A segunda queixa encaminhada pelo representante da
Faemg diz respeito à guerra fiscal, que mantém tributos mais
elevados em relação a São Paulo, que importa o leite produzido aqui.
"Em São Paulo, a tributação do álcool é de 12%. Aqui a alíquota é de
18%. O desemprego já começa a aparecer no setor leiteiro e o
secretário (de Agricultura) Gilman Viana terá que se entender com a
Secretaria da Fazenda", sugeriu. Ele pediu ainda uma compensação
para que os produtores cuidem dos 20% de reserva florestal, como se
faz na Europa.
Está faltando leite no mundo
O vice-presidente da Faemg, Rodrigo Alvim, também é
presidente da Comissão do Leite da Confederação Nacional da
Agricultura. Ele trouxe dados surpreendentes sobre a atividade, como
a concentração das exportações brasileiras de leite para a
Venezuela, que fica com 58% do total. "É arriscado contar com apenas
um grande comprador. Temos uma centena de outros países que compram
nosso leite, e o governo precisa criar uma campanha de marketing e
convidar delegações estrangeiras para visitar nossas instalações e
aumentar suas encomendas", recomenda.
Alvim revela que, devido à política de subsídios ao
leite europeu, o preço da tonelada de leite em pó foi mantido
durante muitos anos na faixa "irreal" de US$ 2 mil. No ano passado,
o preço subiu repentinamente para US$ 5,2 mil, devido ao interesse
dos especuladores, que logo saíram desse investimento quando surgiu
a crise americana. O consumo, segundo estimativa da Organização das
Nações Unidas (ONU), cresce anualmente de 3,5% a 4%, e a Europa
ficou sem estoques reguladores e sem manteiga.
Rodrigo Alvim revelou ainda que a China tem
potencial para se tornar um grande mercado de leite, já que a ONU
recomenda 180 litros por habitante/ano, e atualmente só os mais
ricos consomem 50 litros, e os mais pobres bebem apenas 8 litros por
ano. "Falta leite no mundo", concluiu. Ele acrescentou que houve
redução na produção e caíram os subsídios às exportações do oeste da
Europa, bancados pela União Européia.

Dados fornecidos
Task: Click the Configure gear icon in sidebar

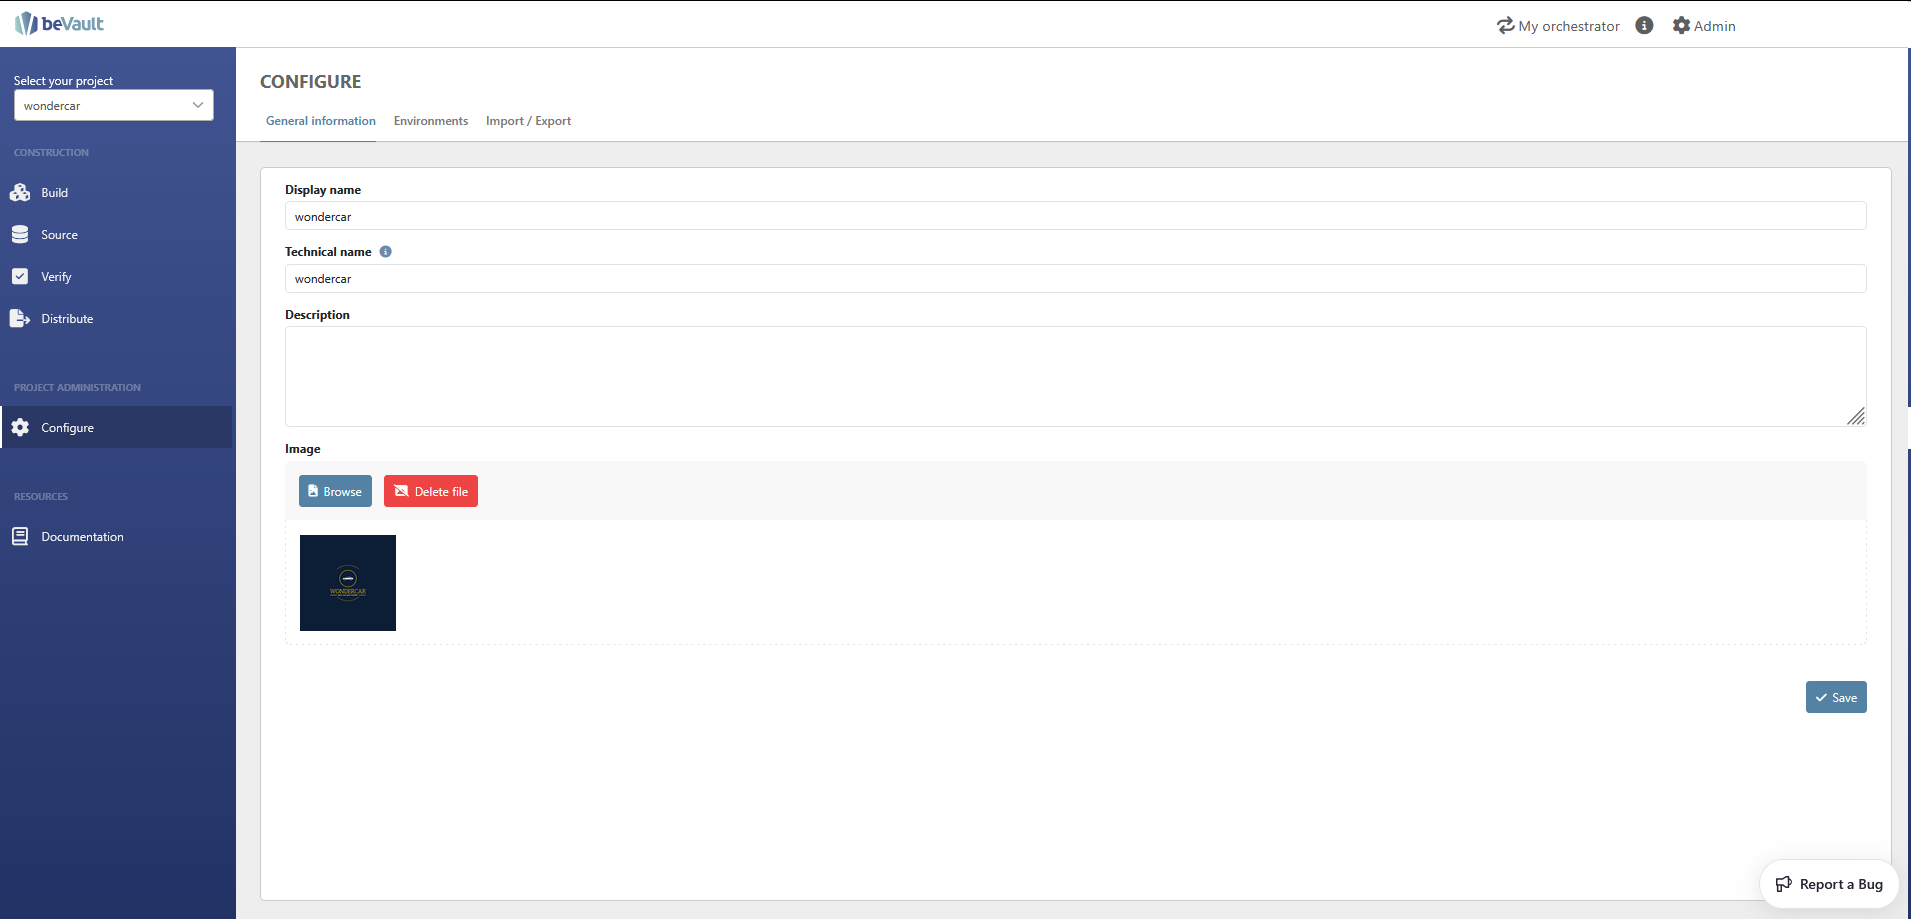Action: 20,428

Questão proposta A
Segundo o trecho sobre o mercado de leite, qual é a parcela das exportações brasileiras de leite que fica com a Venezuela?
Questão proposta B
No trecho sobre o mercado de leite, troque "China" por "Índia" e reescreva a passagem que vai de "Rodrigo Alvim revelou" até "pela União Européia.", inclusive.
Os dados constituem um material à parte, independente do trecho do texto.

Resolução A
A Venezuela fica com 58% do total das exportações brasileiras de leite.

Resolução B
Rodrigo Alvim revelou ainda que a Índia tem
potencial para se tornar um grande mercado de leite, já que a ONU
recomenda 180 litros por habitante/ano, e atualmente só os mais
ricos consomem 50 litros, e os mais pobres bebem apenas 8 litros por
ano. "Falta leite no mundo", concluiu. Ele acrescentou que houve
redução na produção e caíram os subsídios às exportações do oeste da
Europa, bancados pela União Européia.